Kevin McCloud on our desire for light and space and the battle to access the green belt

Our editor-at-large considers our desire for light and space and the battle to access the green belt.

By Hannah Fenton | 28 March 2017

Our editor-at-large considers our desire for light and space and the battle to access the green belt.

Kevin McCloud on Our desire for light and space and the battle to access the green belt 1

The idea of development remains an anathema to most Brits. We’re a nation of conservationists. We are also, in England, now the most populous country in Europe – with 395 people per square kilometre – and have always struggled to accommodate our population and our conservative, nature-loving instinct on the same island. That instinct is expressed in a sentimental attachment to natural beauty, to the poems of Wordsworth, the landscape of the National Trust and the green belts of land that are enshrined in planning law, acting as the restraining rings around the girth of our towns. And it is that instinct that led to the growth of ‘garden cities’ in the early 1900s and is now leading our government to build more garden villages, towns and cities. Exactly the same development as normal, we suspect, but with some more trees.

But what bit of countryside are we aiming to reproduce? The naturalist Simon King gave a talk recently and said every time he looks at English countryside, he can only think of the sterility of the farm land, the paucity of species that live there and the way we employ fossil fuels and their products (diesel, plastics and chemicals) as the principle agents of control in what we mistakenly think of as a natural world. That description somewhat takes the shine off a pretty postcard of rolling fields and sheep.

As the ecologists Dirk Maxeiner and Michael Miersch put it: ‘Plants and animals are conquering the cities simply because the country is becoming an evermore inhospitable place for them. The vast agricultural landscapes of central Europe no longer provide them with space to live. The main problem is over-fertilised soils, only suitable for plants that can cope with high concentrations of nitrogen. One example of this is the dandelion, which has become the dominant flower in many areas. However, diversity – and this is the fundamental rule of ecology – only develops through scarcity. Farming is very different from how it used to be a hundred years ago. While biodiversity in settled areas is on the rise, it is diminishing in agricultural areas.’
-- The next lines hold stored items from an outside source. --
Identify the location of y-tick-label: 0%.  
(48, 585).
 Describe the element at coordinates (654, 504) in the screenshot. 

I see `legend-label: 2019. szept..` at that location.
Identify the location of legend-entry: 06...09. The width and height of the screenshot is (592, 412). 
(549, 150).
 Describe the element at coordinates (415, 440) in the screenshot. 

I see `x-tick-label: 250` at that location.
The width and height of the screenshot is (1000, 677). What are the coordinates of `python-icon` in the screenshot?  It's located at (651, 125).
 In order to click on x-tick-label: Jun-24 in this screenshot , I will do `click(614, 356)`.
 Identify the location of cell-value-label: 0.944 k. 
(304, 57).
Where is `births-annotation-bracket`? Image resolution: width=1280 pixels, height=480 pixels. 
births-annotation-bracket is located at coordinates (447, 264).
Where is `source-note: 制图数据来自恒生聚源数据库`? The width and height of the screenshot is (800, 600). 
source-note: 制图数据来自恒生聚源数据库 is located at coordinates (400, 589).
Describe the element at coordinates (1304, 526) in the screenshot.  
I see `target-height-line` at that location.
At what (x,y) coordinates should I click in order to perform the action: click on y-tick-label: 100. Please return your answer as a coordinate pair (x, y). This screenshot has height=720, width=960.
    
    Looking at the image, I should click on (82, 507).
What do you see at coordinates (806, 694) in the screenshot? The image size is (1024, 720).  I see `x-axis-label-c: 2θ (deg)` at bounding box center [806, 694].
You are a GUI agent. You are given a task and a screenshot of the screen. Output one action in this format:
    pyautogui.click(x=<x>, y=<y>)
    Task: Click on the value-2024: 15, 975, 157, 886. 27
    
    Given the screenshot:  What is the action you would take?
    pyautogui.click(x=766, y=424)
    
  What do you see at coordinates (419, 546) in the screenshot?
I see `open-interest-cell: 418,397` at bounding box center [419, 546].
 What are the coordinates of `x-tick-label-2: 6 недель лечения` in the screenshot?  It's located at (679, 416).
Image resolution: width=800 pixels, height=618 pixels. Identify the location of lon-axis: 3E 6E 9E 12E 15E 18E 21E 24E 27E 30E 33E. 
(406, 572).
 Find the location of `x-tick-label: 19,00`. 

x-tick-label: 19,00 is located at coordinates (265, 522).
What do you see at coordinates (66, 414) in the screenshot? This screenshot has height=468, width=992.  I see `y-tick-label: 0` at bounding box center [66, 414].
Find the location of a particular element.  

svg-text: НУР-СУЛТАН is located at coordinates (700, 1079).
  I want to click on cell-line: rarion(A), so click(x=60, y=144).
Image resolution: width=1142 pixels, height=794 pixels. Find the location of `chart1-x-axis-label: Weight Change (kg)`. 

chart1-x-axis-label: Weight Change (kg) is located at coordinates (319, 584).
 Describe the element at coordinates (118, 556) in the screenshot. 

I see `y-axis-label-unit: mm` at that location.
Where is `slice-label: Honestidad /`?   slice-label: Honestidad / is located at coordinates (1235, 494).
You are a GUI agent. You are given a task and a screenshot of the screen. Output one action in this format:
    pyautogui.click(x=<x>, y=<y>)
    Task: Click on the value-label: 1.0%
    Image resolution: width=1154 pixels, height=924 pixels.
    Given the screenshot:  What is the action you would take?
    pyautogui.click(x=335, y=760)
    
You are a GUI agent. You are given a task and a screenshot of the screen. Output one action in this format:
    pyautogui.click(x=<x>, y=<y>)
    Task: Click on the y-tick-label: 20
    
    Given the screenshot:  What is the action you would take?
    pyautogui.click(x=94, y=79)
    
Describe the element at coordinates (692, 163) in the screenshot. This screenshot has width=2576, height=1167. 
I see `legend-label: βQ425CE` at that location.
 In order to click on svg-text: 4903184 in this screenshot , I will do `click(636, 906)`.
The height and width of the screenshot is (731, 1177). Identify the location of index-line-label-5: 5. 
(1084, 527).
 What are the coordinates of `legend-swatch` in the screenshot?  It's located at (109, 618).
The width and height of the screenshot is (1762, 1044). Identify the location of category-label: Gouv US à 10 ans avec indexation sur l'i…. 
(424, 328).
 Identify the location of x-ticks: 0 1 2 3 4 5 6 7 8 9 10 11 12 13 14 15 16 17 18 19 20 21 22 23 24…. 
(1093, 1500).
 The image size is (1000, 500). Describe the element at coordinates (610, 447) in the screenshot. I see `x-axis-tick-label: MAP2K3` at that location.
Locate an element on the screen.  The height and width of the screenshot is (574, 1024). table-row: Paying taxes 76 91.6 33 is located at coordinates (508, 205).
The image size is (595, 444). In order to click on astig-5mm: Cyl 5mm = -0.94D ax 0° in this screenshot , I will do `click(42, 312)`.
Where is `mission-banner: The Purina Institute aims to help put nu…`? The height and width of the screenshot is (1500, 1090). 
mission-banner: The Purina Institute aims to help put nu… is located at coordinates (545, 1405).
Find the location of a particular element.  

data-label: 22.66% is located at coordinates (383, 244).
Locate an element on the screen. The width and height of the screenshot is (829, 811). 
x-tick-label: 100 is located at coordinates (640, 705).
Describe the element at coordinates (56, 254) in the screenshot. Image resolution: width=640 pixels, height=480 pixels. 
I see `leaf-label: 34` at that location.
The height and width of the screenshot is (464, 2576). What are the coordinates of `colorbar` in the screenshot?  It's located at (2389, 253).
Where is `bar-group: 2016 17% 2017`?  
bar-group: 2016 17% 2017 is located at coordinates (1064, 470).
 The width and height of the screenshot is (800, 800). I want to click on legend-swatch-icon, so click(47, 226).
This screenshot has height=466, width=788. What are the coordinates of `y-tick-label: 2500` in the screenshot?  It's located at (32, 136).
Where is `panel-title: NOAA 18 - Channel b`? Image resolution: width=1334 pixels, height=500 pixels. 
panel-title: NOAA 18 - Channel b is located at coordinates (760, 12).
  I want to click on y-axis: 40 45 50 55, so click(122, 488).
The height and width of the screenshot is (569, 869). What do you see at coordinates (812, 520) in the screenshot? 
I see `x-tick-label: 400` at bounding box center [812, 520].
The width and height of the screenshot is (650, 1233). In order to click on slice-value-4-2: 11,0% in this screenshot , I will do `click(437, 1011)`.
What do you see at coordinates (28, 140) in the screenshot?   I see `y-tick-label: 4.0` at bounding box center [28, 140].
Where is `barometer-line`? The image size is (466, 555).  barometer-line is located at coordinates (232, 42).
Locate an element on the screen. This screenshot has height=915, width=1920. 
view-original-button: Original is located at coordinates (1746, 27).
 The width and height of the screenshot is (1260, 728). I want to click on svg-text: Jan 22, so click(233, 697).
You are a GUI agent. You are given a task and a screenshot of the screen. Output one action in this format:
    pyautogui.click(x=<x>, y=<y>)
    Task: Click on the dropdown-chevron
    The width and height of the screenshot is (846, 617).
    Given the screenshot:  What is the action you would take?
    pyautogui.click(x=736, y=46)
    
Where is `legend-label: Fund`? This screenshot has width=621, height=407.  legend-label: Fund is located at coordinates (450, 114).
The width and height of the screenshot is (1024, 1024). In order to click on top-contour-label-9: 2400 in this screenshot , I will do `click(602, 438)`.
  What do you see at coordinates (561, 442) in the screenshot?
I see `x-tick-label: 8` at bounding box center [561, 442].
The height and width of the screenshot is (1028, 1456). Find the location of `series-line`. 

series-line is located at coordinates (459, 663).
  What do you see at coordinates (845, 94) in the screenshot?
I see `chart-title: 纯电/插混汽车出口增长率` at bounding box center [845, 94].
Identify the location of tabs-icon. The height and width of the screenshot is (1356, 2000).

And access for humans can be as scarce as it is for squirrels and lady’s smock. We feel we should enjoy the right to roam but, in truth, this is only possible in wildernesses – the national parks and mountains where someone’s livelihood is not dependent on a maximum acreage of crop being gathered in. In truth, the battle for ownership and control of the green belts was won a long time ago by agricultural businesses. We can look at it out of our car window as we drive past, which is about as much as is worth doing because the view is no less sterile than the experience of walking through it. And in health terms, possibly a lot safer.